Emek mücadelesi verenler tarafından örgütlenme alanı olan kooperatifleşmenin önemi her geçen gün artıyor. Altı ay önce İstanbul Kadıköy Yeldeğirmeni’nde açılan YerDeniz Sosyal İşletme ve Hizmet Kooperatifi, yaklaşık 20 üreticiden ürün alıyor. Üreticiden aracısız olarak ürünü alan YerDeniz Kooperatifi, sağlıklı gıdayı tüketiciye uygun fiyata ulaştırıyor.
Kolektif yaşam Kooperatif çalışanı Elif Kireşçi’nin kooperatif alanında geçmişten gelen bir deneyimi var. Kireşçi, “Kolektif çalışmayı öncelikle biz kadınları boğan sisteme karşı bir yaşam tarzı olarak görüyoruz. Hayatın hiçbir şeyine bireysel bakmıyoruz. Öncelikle kadınlar olarak bir arada olmayı, birlikte işler yapmayı, birlikte mücadele etmeyi çok önemsiyoruz” dedi. Ürünleri temin etmek için 4 arkadaşıyla çalışma yürüttüğünü, Türkiye’nin dört bir tarafından üretici kooperatiflerden ürün aldıklarını belirten Kireşçi, “Birkaç tane kadın derneği var.

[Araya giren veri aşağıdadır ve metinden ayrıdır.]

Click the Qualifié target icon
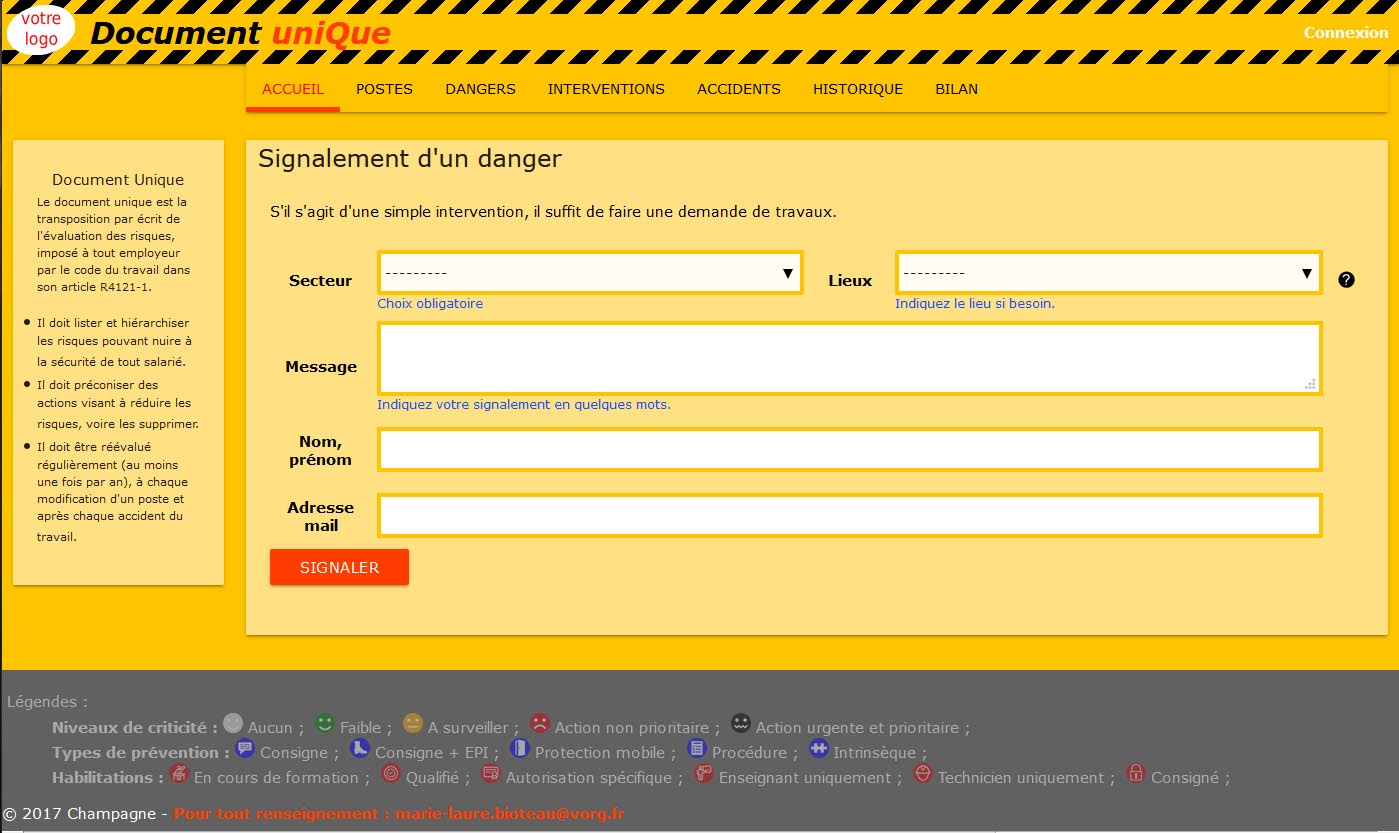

Karma kooperatiflerden de ürün alıyoruz. Ama kadın kooperatifi olunca yüzümüz gülüyor açıkçası” dedi.
Yoksulun gıda hakkı
Ürünleri araştırma sürecinde kadın kooperatiflerinden destek aldıklarını dile getiren Kireşçi, “Ziraat mühendisleri ile meslek odalarıyla çok sıkı ilişkiler içerisindeyiz. Yeni bir üretici veya ürünle karşılaştığımızda neleri araştırmamız gerektiğini tekrar tekrar dönüp soruyoruz. Bu bilgileri not alıyoruz ve arşivliyoruz. Üreticiyi yerinde ziyaret ediyoruz” dedi. Sağlıklı gıda tüketimini hedeflediklerini söyleyen Kireşçi, “Tarım ve ekoloji bir bütün. Ama gelinen noktada Türkiye’de yapılan yasalarla tarım, şirketlerin egemenliğine bırakıldı. Üreticinin çaresizliğini görüyoruz. Öncelikle geleneksel tarımın devam etmesini istiyoruz. Tarım dört bir taraftan şirketlere veriliyor. Bunun yansıması şehirlerde bizlere fahiş fiyatlarla organik, sağlıklı, ekolojik gıda adı altında ürünler rafa konuluyor. Biz yoksulların da sağlıklı ve temiz gıdaya ulaşmasının hakkı olduğuna inanıyoruz. İyi beslenmek herkesin hakkı” diye ifade etti.
Birlik kurmak
Mimar Aslı Açıkoğlu da sadece gıda ile kendisini kısıtlamayan, hayatın her alanında kendini örgütleyen bir kooperatif istediklerini kaydetti. Açıkoğlu, “İşe doğal gıda ile başladık. Gıdanın zaten bir sınıf meselesi olduğunu düşünüyoruz. Endüstriyel üretime mahkum olmadan yerli tarım ve yerli üretimle birlikte çiftçilerin, kırsalın desteklenmesi gerektiğini düşünüyoruz. Ama bu, faaliyet alanlarından sadece biri. Bizim kurucu üyelerimizin arasında mimar, mühendisler var. Hizmet faaliyet alanlarımızın arasında, mimarlık, mühendislik, tadilat, geri dönüşüm var. Aynı zamanda çocuk bakımı, yaşlı bakımı, gibi sosyal hizmetlerin hepsi faaliyet alanlarımız olacak. Total olarak hayatın her alanında bir dayanışma ekonomisi modelini inşa etmeye çalışıyoruz. Bu aslında bir örgütlenme ağı. Hatta bir kooperatifler birliği koordinasyonu olsa güzel olur. Hatta sendikaların da kooperatifleşmesi ile ilgili çalışmaların beraber gittiği, daha bütünsel bir kooperatifleşme istiyoruz. Kooperatifleşmeyi bir örgütlenme modeli olarak öneriyoruz ve destekliyoruz” dedi.